The sun was just low enough to fleck the river withwarm pools and shady eddies. Soon Toby exclaimed with pleasure, the pleasure finding a worm gives only when one intends to fish. She had bisected a fat, tempting rascal, assuring one trout, at least. When the sun was an hour lower, and it was getting a trifle chilly for fish to bite well, I unearthed another, a long, anæmic, dyspeptic victim, which gave us renewed courage. Either worms were scarce or trout fishers had dug them all. We decided to give it up, and fish with what we had.
It took much less time to get rid of our worms than it did to find them. Undoubtedly the trout fought to get on our hooks, but by the same token they fought still faster to get off again. We doled out Mutt and Jeff, as we dubbed our treasures, inchmeal to the rapacious brutes, but we were not proof against their popularity.
“This is the last piece,” I said to Toby. And, of course, when she dropped it into the water, there came a timid tug, and a rush. Victorious Toby pulled out a trout, and threw him back in disgust. He was all of two inches long.
It was four and after when we returned to our trenches and started digging again. Then a splash, and through the speckled shade a cavalry officer came riding. We called after him.
“Any worms in this place?”
“Any what?” His horse was carrying him further downstream.
“Wor-rums?”
His voice came faintly back,—“Dig near the water.” We dug near the water for another half hour. Then we gave it up, and hot and discouraged made for the empty cabin on the hill, hoping someone might have returnedand could advise us. The house, though open, and invitingly adorned with beautiful Apache baskets, a rarity since the Apaches became too lazy to make them, was as empty as before. The tinkle of the telephone which suddenly sounded, emphasized its loneliness.

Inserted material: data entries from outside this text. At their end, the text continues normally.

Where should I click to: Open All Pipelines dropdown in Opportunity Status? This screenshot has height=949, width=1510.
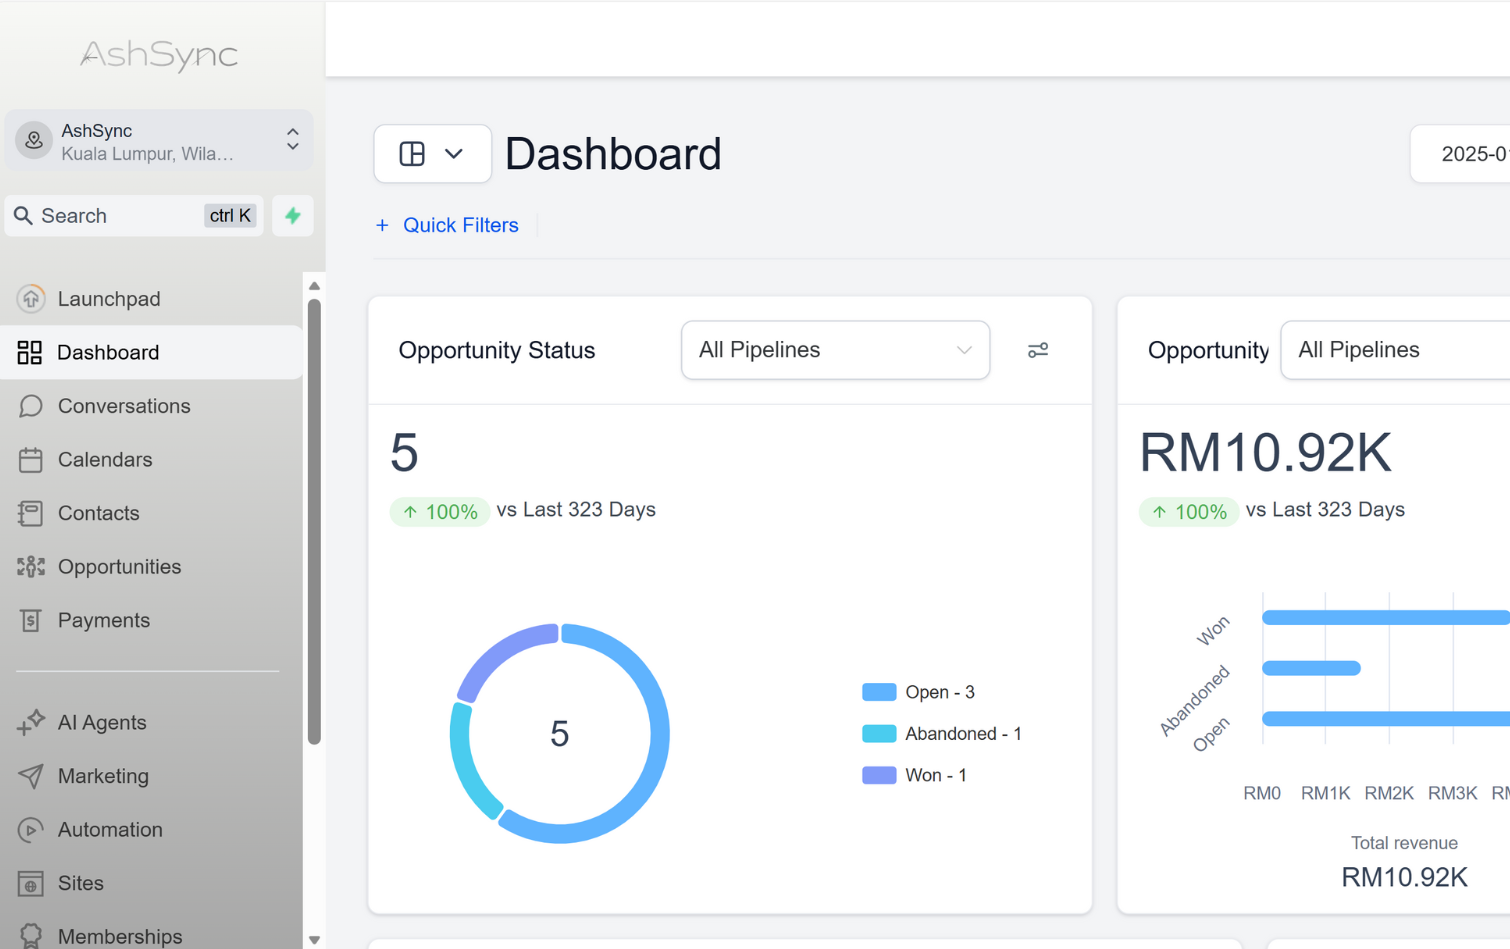click(835, 350)
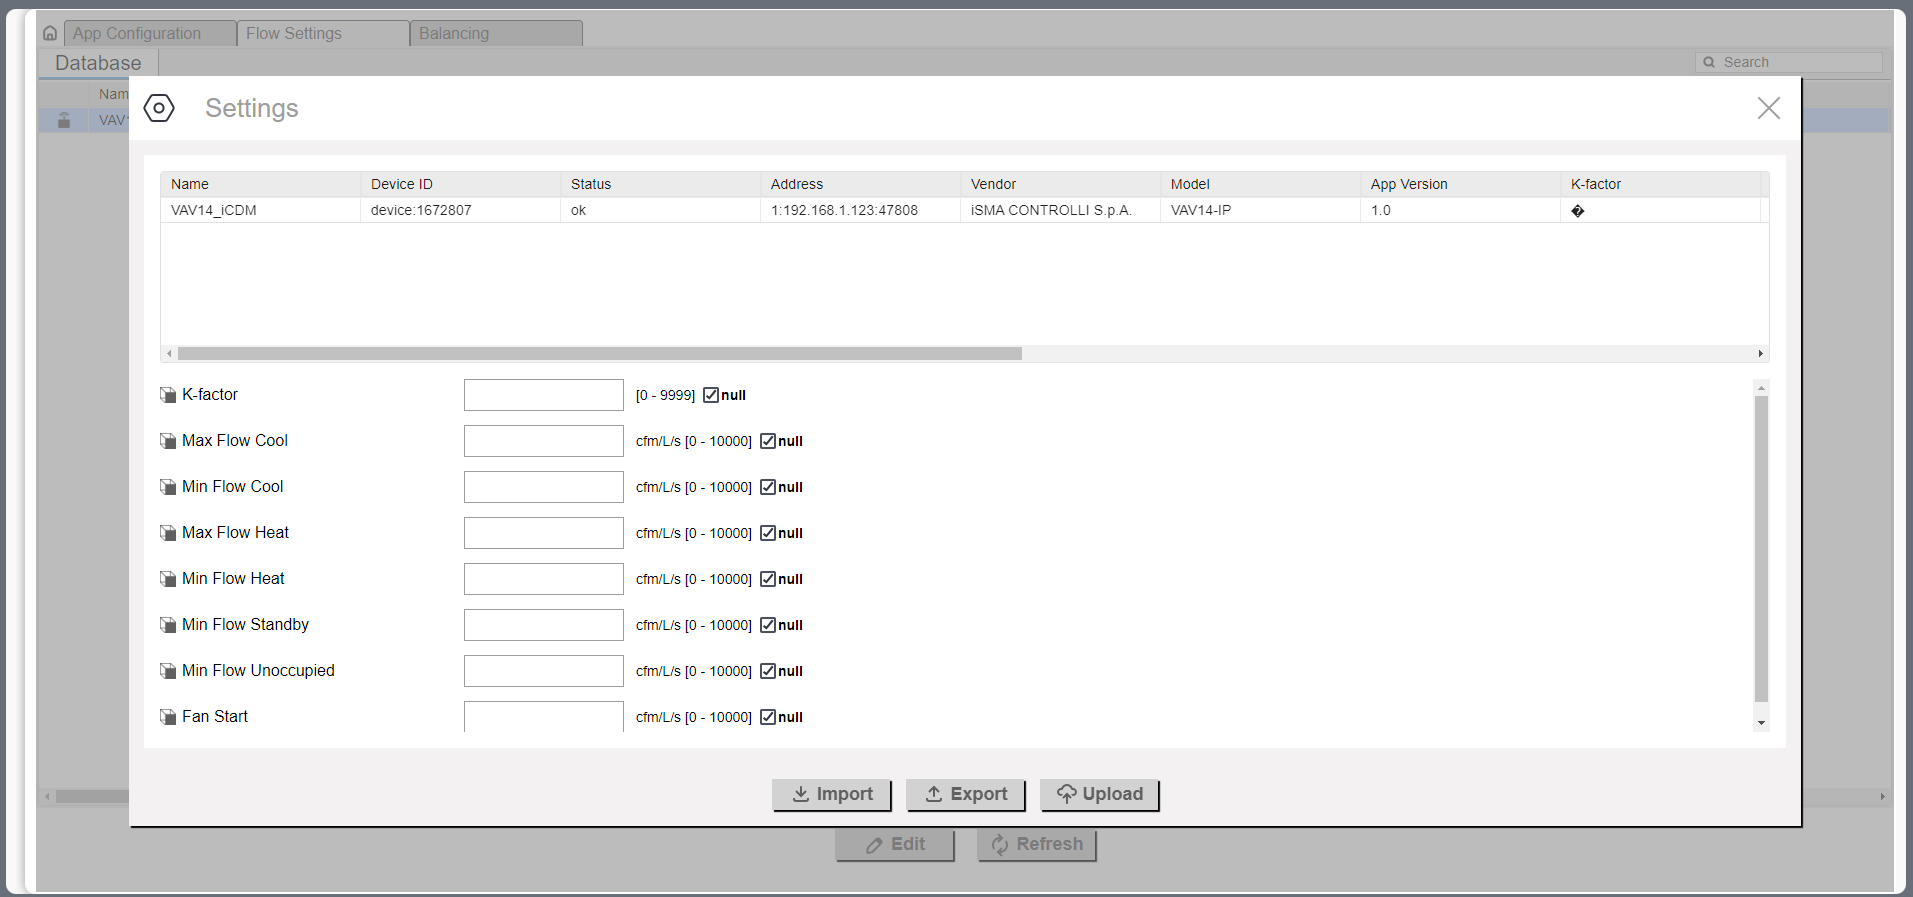The width and height of the screenshot is (1913, 897).
Task: Click the icon beside K-factor label
Action: [168, 395]
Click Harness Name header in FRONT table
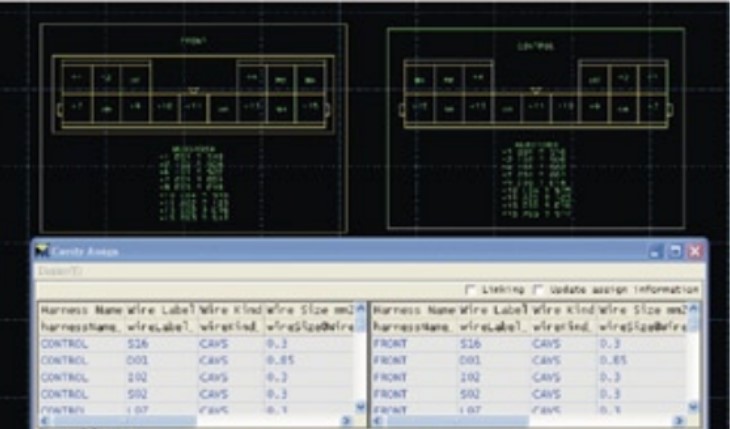The image size is (730, 429). [407, 310]
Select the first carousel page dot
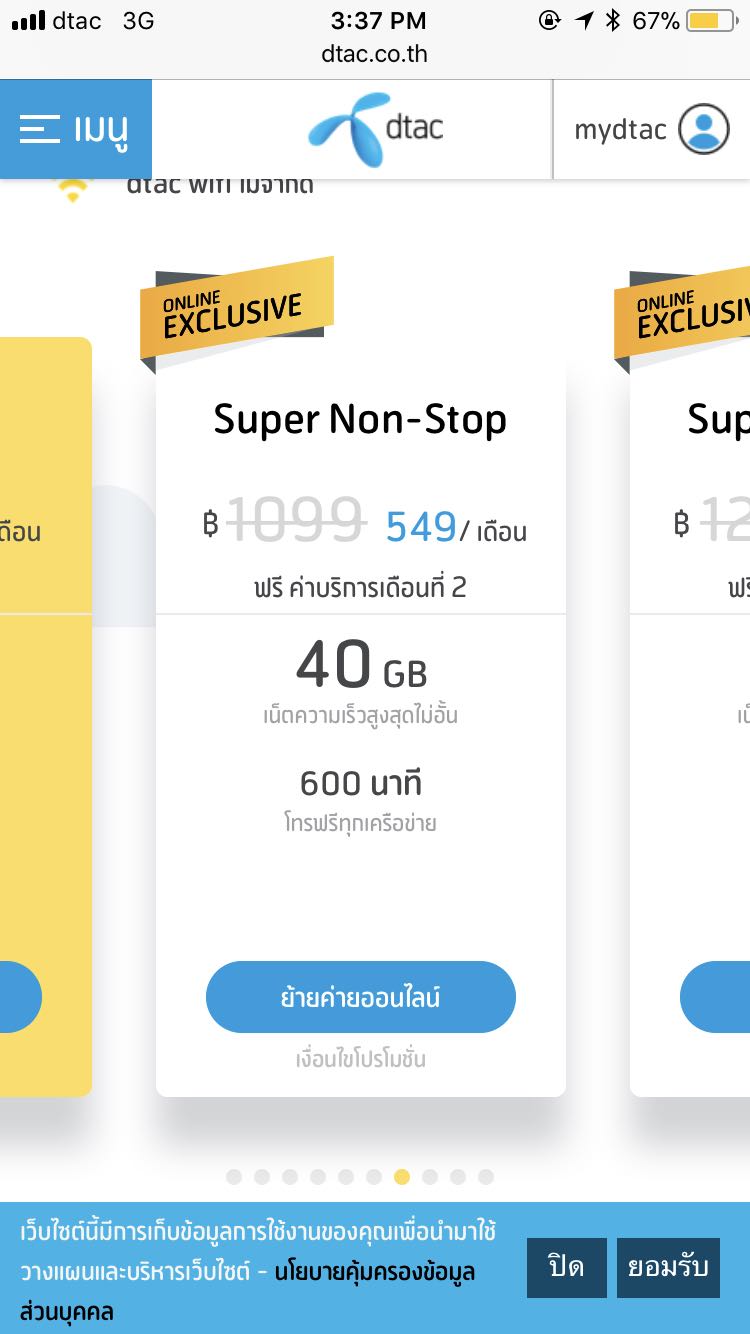The height and width of the screenshot is (1334, 750). click(x=234, y=1177)
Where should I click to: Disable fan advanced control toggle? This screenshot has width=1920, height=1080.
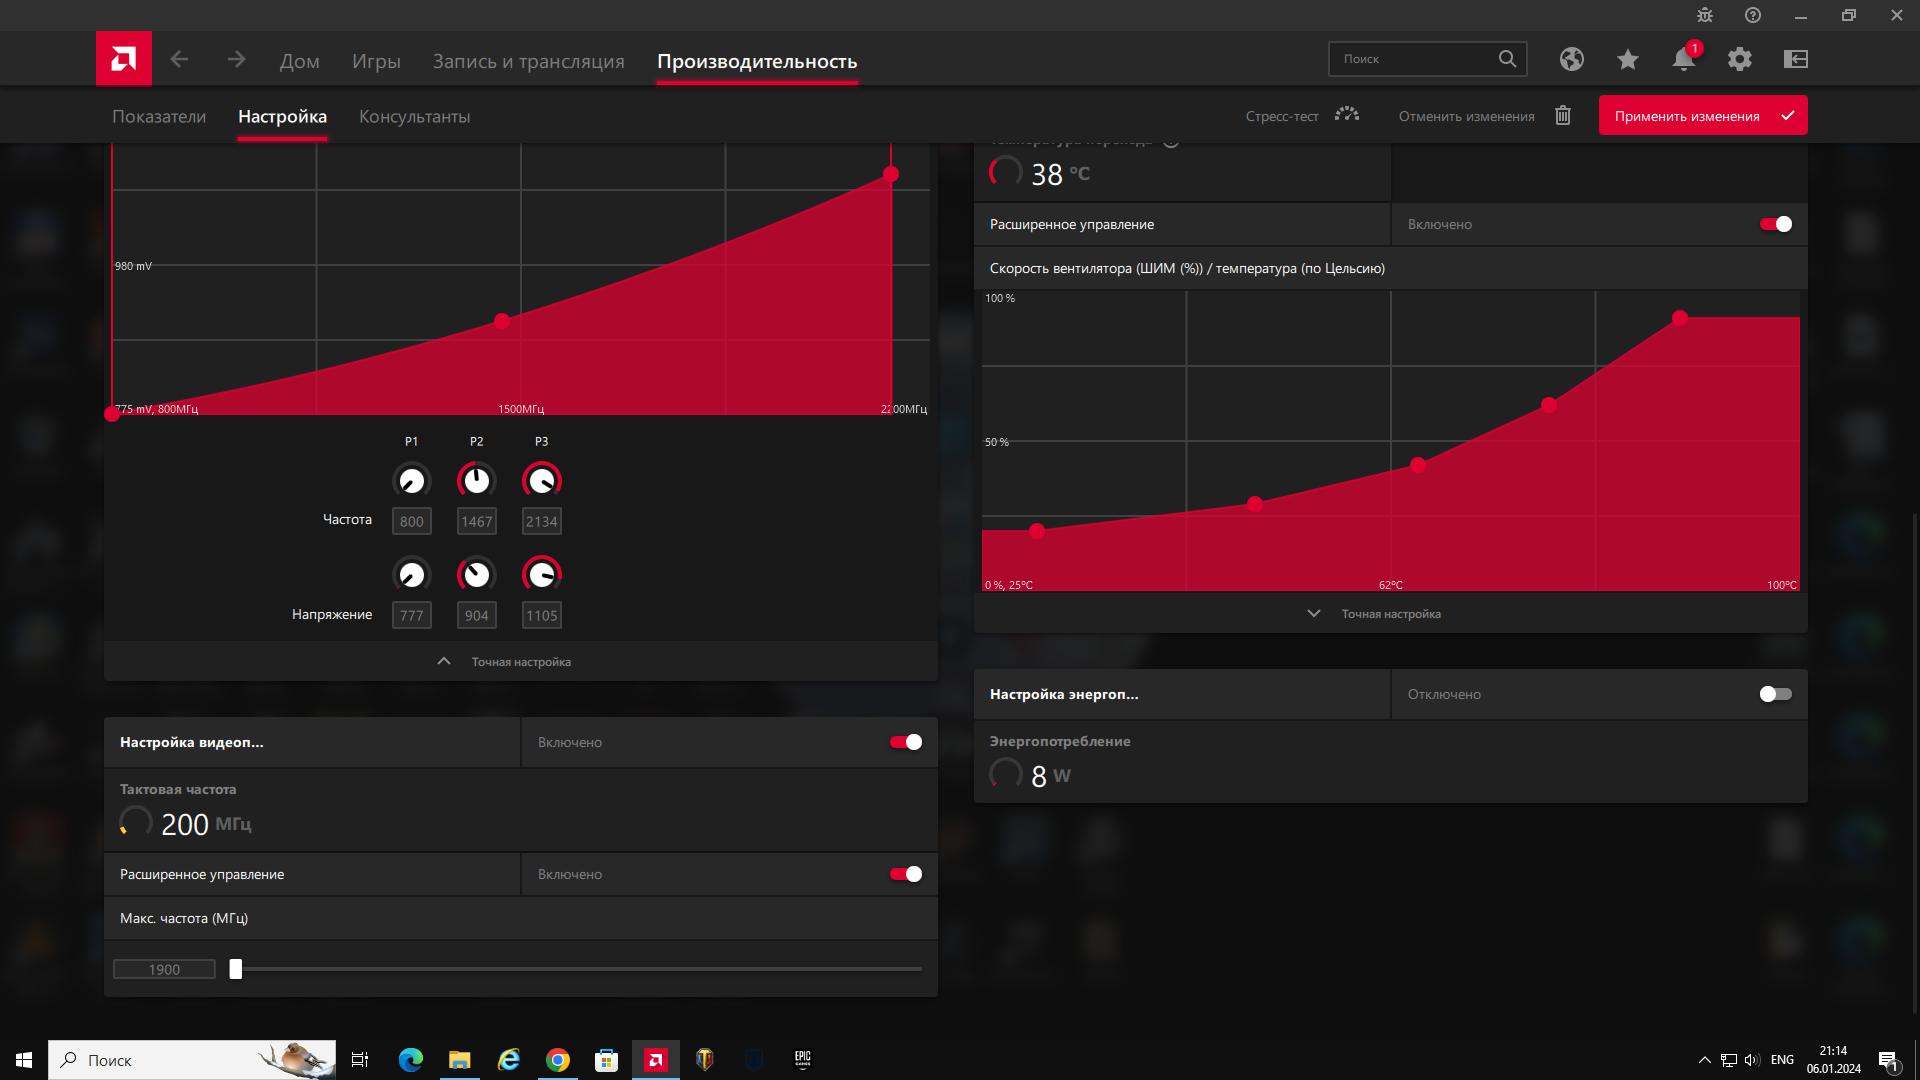[x=1776, y=224]

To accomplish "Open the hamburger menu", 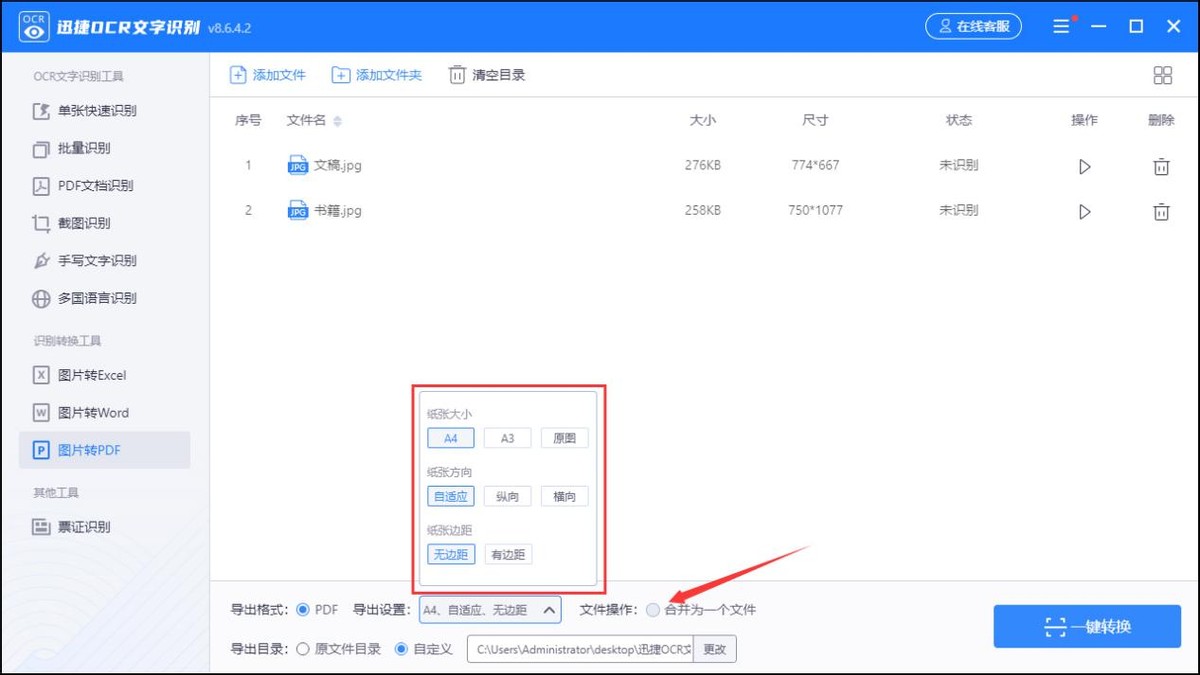I will click(x=1061, y=26).
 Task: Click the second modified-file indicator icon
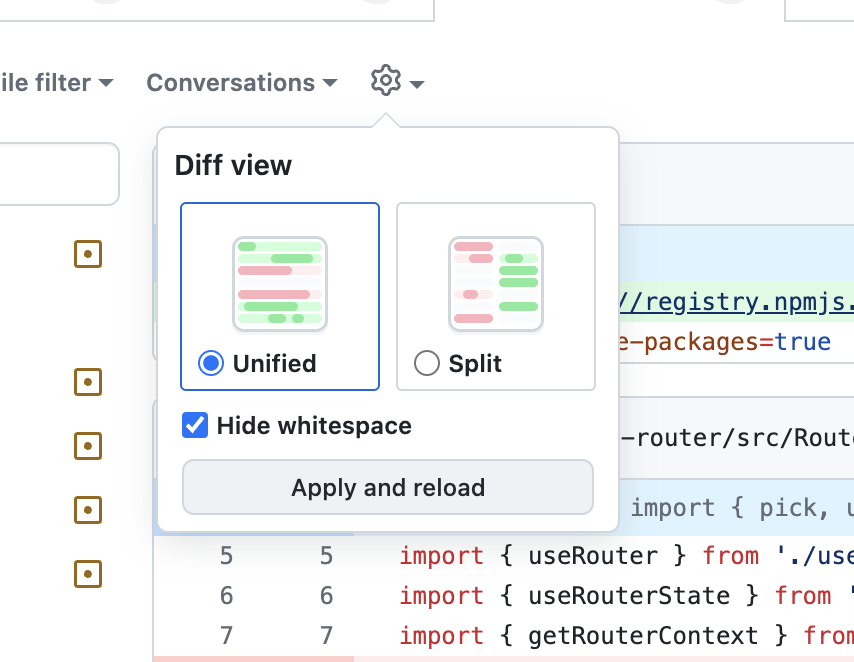pyautogui.click(x=88, y=381)
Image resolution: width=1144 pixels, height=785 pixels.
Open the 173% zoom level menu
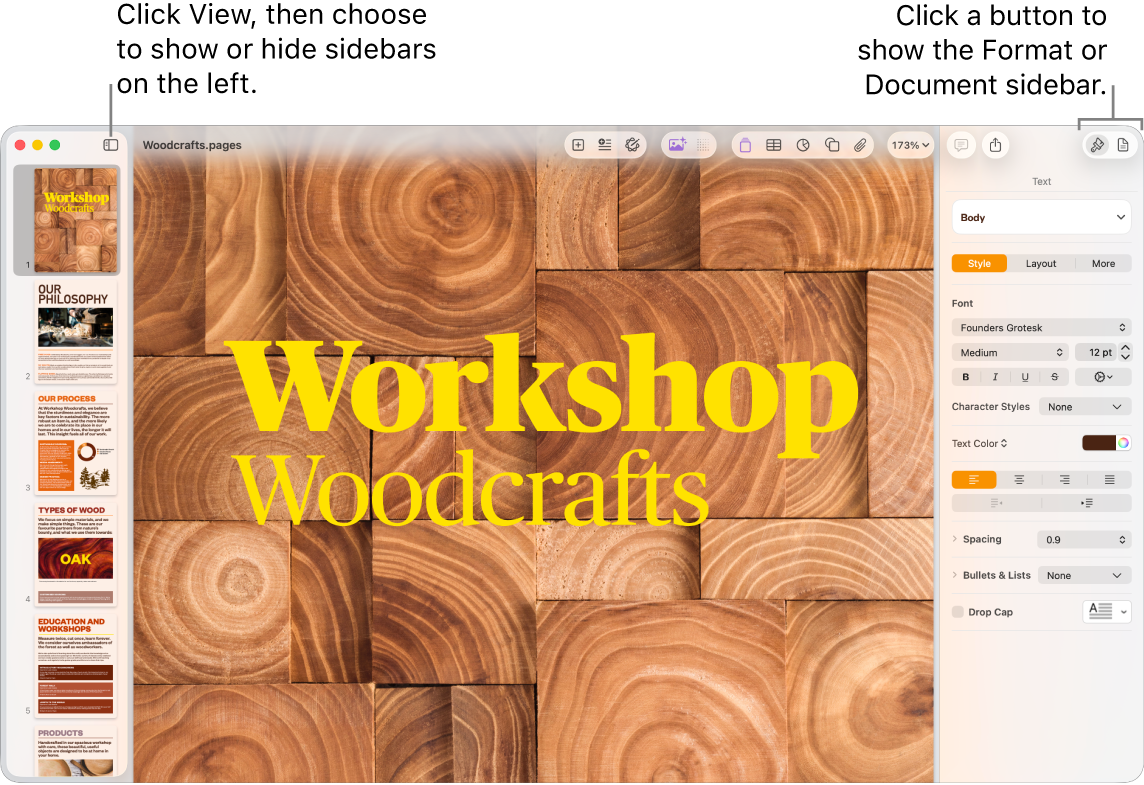click(x=910, y=144)
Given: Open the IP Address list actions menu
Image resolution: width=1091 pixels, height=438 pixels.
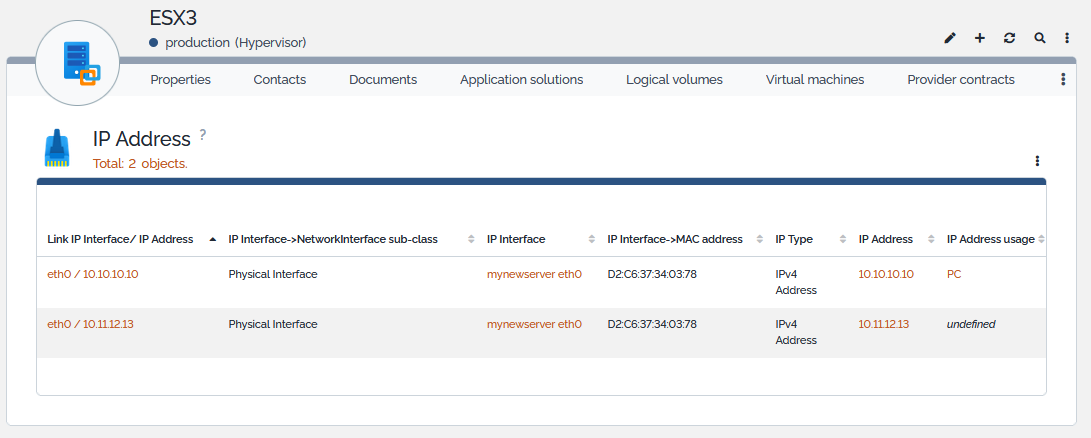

Toby and I had the same idea, but always more active, she had the receiver down while I was crossing the room.
A forest ranger twenty miles away was making his accustomed round by ’phone, tracing the spread of a forest fire whose smoke we could dimly see.
“Hello!” he said, “Hello!”
“Hello,” replied a female voice, in cultured Cambridge tones. “Where do you dig for worms?”
But a forest ranger learns to be surprised at nothing. Instantly his reply came back, “Look under the stones at the river’s edge.”
“Thank you,” said Toby, hanging up the receiver.
Thanks to his advice, before sundown we caught a dozen dainty brook trout, beauties all, which, when dipped in cracker crumbs and lemon juice, and fried in butter over hot coals, were as good as they were beautiful.
It was the first time I ever fished by telephone.